In this context, the author defends the concept of a welcoming pedagogy, which has an anti-homophobic perspective that seeks to perceive and legitimize the diversity of EJA’s students, since school can represent a hostile place for LGBTQIA+ people, culminating in this population dropping out of school because it mostly reproduces discriminatory processes through discourses and/or homophobic pedagogical practices.

The welcoming pedagogy, in our view, is in line with the epistemological nature of the South, as it plays a strategic role in collaborating with and making effective the process of transforming the sexist relations present in everyday school life and in society; by questioning the dominant heteronormative pattern; and by proposing the construction of a fairer society, with conditions for a dignified existence, right from school education, taking into account the life trajectories, particularities, experiences and expectations of the students.

In the third work, O não-lugar do lugar da escola: sentidos produzidos por jovens de 15 a 17 anos na Educação de Jovens e Adultos (The non-place of the school: meanings produced by young people aged 15 to 17 in Youth and Adult Education) (Silva, 2019), the author starts from the perspective of the EJA’s diversity of people in a way that is imbricated with their life stories, experiences, singularities, identities, characteristics, sociability, different belongings, among other factors that are entangled and have repercussions in school, forming a larger subjective web that is related to the permanence of these young people in school, making this space multiple of meanings.

In the web of meanings attributed to school by these young people, there are threads such as gender, ethnic-racial belonging, family, work, and relationships of sociability that intersect, defining this space-time that designates unique textures and intensities, perceived through the meanings emerging in the census statements (Silva, 2019).

Similar to the first work by Santos (2018), it can be seen that the EJA school is a place of resistance, possibilities and convergence of diversity expressed by the individual or collective subjectivities of the practitioners-thinkers who populate it on a daily basis, reinventing and re-signifying this space-time of collective processing as a creative alternative to the challenge of dealing with their existences crossed by historical absences, produced “on this side of the abyssal line”.

In A construção de igualdade de gênero no currículo da educação de adolescentes, jovens e adultos na rede municipal de ensino de Goiânia (The construction of gender equality in the curriculum of adolescent, youth and adult education in the municipal school system of Goiânia) (Gomes, 2016), the fourth work selected and analyzed, the need and urgency to recognize the EJA as a space for diversity is highlighted, as well as considering the groups that make up the majority of it, paying attention to their characteristics, subjectivities, specificities and identities. These have historically been crossed by processes of exclusion, resulting from the colonial power structure that has persisted and continued in the form of the coloniality of capitalist/racist/patriarchal power, producing a contingent of those who are left off the map (Santos; Araújo; Baumgarten, 2016).

The author reveals that, as an EJA teacher, she has always been concerned about the dropout rate, especially among women who attend this type of education. Marriage and motherhood are among the reasons given by female students for leaving school.
========================================
WRITTEN TASKS:
1. Answer these questions about the passage on Youth and Adult Education:
(a) In what year was the work by Santos that the passage calls the first work published?
(b) What age range of young people does Silva's 2019 work focus on?
(c) What reasons do female students give for leaving school, according to the teacher in Gomes's 2016 work?
2. Carry the passage on Youth and Adult Education forward, starting after its final sentence.
The data after the passage on Youth and Adult Education is not needed.

RECORDED INFORMATION:
========================================
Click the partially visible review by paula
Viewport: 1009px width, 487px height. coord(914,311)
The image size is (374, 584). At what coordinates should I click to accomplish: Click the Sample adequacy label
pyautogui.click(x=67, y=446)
========================================
RESPONSE LIST:
1.
(a) 2018
(b) 15 to 17
(c) Marriage and motherhood

2.
Gomes (2016, p. 156) argues that “[...] gender relations between women and men in the EJA are effectively affected by this heteronormative model [...]”, drawing attention to the fact that gender issues have still been approached in a simplistic way, limited to generalizing themes such as rights, citizenship, or commemorative dates, such as International Women’s Day, for example, in a reductionist way.

Such situations highlight the unjust structuring of the patriarchal model, which implicitly brings with it eminently masculine relations of power and domination, especially in relation to socially and culturally constructed roles, which take gender as a reference. In this way, patriarchy and heteronormativity act to regulate the other manifestations that make up society’s cultural, sexual and gender diversity, also having repercussions on school organization.

Considering the EJA as a heterogeneous space-time, constituted by the multiplicity of subjectivities, trajectories and life experiences linked to issues of gender, race, class, and origin of its practitioners-thinkers, it is understood that these power relations do not occur without conflicts, tensions, and clashes. This makes this type of education a privileged place for tackling social exclusions and asymmetries, as well as for the inclusion of those who are socially produced as invisible, and it can become an environment that rebuilds human dignity, as long as it is linked to a pedagogical project that sows social justice and democracy from the perspective of a welcoming pedagogy (Silva, 2016).

In this wake of processes, practices and situations that articulate diversity, the work As Inter-Relações entre Discriminação Racial, de Gênero e Exclusão Social na Trajetória de Mulheres Negras da EJA (The Interrelations between Racial and Gender Discrimination and Social Exclusion in the Trajectory of Black Women in the EJA) (Leal, 2017) emphasizes the social markers: race, gender and class and the way in which these markers cross the trajectory of black women in the EJA, in order to understand the complex web of delegitimization that surrounds their lives, linked to negative stereotyping, racism, prejudice, the maintenance of the historical subordinating condition, among other aspects.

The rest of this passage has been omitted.